Is YEXT's Q1 2026 forecast signaling a strong start?
4/11/2025 08:48pm
**Yext's Q1 2026 forecast does not indicate a strong start** for several reasons:
1. **Earnings Projection**: B. Riley, a research analyst, has significantly reduced its Q1 2026 EPS estimate for Yext from $0.06 to $0.01. This downward revision suggests a lack of confidence in the company's performance for the upcoming quarter.
2. **Revenue Guidance**: The company's revenue guidance for Q1 2026 is $107.3 million to $107.8 million, which is below the consensus revenue estimate of $109.4 million. This indicates that analysts are expecting lower-than-expected revenue, which is not a sign of a strong start.
3. **Full-Year Guidance**: While Yext updated its FY 2026 guidance to $0.500-0.530 EPS, which is slightly above the consensus estimate of $0.540, the Q1 projections do not bode well for a strong start to the year.

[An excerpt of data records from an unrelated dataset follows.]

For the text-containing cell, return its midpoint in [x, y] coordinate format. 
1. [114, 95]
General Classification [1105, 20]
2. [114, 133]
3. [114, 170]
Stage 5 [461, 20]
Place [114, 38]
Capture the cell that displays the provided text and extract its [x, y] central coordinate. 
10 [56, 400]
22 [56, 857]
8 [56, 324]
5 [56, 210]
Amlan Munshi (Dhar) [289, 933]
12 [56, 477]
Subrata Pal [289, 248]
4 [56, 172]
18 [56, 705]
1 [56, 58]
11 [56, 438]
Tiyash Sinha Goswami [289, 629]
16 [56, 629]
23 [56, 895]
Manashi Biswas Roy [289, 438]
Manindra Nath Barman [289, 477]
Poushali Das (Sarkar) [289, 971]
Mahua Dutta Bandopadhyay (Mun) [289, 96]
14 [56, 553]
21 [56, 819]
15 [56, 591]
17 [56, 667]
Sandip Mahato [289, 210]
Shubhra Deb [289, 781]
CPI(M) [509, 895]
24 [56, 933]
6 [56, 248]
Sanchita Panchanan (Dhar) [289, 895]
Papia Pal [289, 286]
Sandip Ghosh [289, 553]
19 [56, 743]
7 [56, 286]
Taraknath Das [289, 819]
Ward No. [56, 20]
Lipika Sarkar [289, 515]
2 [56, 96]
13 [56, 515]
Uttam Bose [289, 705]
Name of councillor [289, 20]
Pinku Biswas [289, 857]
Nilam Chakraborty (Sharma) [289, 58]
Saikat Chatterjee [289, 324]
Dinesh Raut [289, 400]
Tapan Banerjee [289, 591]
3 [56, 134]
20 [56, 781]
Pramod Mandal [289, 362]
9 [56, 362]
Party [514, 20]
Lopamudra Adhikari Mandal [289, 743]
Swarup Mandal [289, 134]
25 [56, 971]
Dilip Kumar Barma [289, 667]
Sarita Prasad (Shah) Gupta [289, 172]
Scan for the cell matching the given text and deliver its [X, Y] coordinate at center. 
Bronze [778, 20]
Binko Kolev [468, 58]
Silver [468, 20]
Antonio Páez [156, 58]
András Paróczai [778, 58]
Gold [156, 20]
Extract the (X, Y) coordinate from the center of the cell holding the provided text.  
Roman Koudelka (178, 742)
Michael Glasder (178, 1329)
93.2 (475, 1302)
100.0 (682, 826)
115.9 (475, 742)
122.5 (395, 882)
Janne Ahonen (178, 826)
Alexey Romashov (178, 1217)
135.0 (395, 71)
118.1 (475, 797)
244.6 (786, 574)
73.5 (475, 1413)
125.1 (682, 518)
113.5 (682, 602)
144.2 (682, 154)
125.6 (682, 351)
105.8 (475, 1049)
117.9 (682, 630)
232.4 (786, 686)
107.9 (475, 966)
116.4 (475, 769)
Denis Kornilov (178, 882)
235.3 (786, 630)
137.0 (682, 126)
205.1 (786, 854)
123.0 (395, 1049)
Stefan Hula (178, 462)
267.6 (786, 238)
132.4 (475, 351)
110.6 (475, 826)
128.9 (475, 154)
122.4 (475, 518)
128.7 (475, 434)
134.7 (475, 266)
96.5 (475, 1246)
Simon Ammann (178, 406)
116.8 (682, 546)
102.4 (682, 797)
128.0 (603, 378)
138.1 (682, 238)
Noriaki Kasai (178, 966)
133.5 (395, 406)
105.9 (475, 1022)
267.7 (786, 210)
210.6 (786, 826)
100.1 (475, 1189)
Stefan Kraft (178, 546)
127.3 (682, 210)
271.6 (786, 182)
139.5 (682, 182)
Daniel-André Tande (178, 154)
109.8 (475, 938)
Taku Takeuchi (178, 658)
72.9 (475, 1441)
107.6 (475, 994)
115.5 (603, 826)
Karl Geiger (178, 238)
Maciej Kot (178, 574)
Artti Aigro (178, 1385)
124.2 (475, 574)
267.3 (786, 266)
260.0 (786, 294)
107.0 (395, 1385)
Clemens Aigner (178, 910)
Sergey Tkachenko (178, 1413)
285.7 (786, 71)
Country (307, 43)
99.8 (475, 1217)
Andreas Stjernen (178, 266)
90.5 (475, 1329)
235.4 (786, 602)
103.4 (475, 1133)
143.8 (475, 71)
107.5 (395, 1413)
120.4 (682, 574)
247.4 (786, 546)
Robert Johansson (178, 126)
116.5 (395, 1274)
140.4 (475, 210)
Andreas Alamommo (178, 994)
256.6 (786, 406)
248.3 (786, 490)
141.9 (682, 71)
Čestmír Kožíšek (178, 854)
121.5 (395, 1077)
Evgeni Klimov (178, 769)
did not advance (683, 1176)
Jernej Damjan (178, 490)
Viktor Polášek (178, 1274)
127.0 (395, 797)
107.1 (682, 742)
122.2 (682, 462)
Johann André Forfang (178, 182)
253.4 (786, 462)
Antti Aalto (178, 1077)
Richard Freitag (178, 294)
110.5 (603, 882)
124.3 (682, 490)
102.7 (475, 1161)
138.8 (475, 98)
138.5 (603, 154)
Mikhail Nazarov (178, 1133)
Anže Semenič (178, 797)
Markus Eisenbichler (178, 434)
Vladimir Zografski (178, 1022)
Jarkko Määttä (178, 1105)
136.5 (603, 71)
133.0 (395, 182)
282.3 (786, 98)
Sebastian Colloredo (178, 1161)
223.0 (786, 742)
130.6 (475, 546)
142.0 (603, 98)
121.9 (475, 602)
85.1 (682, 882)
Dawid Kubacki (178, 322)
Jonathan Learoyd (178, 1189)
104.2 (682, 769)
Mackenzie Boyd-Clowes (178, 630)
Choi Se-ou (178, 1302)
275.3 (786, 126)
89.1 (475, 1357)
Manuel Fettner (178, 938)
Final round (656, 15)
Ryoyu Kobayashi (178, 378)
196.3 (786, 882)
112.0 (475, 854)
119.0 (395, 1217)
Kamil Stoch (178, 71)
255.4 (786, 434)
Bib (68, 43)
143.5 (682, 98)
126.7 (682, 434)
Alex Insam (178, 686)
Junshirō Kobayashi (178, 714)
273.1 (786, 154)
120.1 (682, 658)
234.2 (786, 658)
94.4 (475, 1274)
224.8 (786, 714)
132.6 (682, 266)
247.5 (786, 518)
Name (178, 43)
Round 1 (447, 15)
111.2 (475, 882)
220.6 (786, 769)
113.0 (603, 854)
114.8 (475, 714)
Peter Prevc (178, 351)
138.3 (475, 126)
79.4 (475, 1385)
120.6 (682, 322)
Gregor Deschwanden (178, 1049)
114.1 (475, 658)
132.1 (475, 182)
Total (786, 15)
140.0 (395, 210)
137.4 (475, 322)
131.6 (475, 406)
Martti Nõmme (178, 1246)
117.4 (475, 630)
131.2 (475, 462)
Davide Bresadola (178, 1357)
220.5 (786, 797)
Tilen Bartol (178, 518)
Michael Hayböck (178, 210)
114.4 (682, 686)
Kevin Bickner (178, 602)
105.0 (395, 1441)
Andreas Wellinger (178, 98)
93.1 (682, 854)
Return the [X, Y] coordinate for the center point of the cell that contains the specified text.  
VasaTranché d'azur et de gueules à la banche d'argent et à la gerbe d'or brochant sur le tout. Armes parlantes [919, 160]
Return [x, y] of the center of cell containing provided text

4. **Historical Performance**: Yext has a history of missing earnings expectations, with a recent quarter reporting an EPS of $0.06, which missed the consensus estimate of $0.14. This trend of underperformance makes it challenging to anticipate a strong start to the year.
5. **Market Sentiment**: The stock has experienced a decline and has a negative net margin of 4.64% and a negative return on equity of 11.10%, which reflects broader market concerns and operational challenges.
In conclusion, the Q1 2026 forecast for Yext does not signal a strong start, considering the earnings projection, revenue guidance, and historical performance indicators.